=== TASK ===
Repeat, line for line, the entries below from the first line to the line containing "The height and width of the screenshot is (599, 799).", counting both ends.

(Stored records)
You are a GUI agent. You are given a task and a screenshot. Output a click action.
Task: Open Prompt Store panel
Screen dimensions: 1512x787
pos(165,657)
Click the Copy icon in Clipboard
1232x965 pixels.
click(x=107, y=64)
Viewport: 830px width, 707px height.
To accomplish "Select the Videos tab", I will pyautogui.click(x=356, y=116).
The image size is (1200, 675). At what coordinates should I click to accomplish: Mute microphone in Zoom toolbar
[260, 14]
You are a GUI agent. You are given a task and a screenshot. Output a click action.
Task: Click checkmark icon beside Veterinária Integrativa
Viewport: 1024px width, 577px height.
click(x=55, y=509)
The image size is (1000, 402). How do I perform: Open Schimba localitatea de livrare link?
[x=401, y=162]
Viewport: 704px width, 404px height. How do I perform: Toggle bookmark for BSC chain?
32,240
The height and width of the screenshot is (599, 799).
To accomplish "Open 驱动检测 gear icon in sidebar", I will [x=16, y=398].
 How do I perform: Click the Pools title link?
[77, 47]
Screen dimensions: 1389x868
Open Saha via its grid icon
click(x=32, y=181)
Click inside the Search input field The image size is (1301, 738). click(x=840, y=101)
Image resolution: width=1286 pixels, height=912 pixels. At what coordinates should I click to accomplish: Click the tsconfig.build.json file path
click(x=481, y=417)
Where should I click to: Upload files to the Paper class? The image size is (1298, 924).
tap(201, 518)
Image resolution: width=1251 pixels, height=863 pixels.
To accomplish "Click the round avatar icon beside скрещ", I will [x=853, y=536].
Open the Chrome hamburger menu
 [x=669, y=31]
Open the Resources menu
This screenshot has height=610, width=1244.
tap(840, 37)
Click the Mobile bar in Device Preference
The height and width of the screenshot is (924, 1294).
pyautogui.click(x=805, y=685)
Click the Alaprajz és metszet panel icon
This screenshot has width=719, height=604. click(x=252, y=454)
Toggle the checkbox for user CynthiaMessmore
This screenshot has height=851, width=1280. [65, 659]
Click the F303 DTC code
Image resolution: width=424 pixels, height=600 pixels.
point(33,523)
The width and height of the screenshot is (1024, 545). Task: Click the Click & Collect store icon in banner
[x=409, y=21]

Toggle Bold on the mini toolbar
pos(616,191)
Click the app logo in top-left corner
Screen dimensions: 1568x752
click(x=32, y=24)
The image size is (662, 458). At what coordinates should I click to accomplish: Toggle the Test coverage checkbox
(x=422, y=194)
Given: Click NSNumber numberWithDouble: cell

=== RESPONSE TO THIS TASK ===
You are a GUI agent. You are given a task and a screenshot. Output a click action.
Task: Open Prompt Store panel
Screen dimensions: 1512x787
pos(165,657)
Click the Copy icon in Clipboard
1232x965 pixels.
click(x=107, y=64)
Viewport: 830px width, 707px height.
To accomplish "Select the Videos tab", I will pyautogui.click(x=356, y=116).
The image size is (1200, 675). At what coordinates should I click to accomplish: Mute microphone in Zoom toolbar
[260, 14]
You are a GUI agent. You are given a task and a screenshot. Output a click action.
Task: Click checkmark icon beside Veterinária Integrativa
Viewport: 1024px width, 577px height.
click(x=55, y=509)
The image size is (1000, 402). How do I perform: Open Schimba localitatea de livrare link?
[x=401, y=162]
Viewport: 704px width, 404px height. How do I perform: Toggle bookmark for BSC chain?
32,240
The height and width of the screenshot is (599, 799).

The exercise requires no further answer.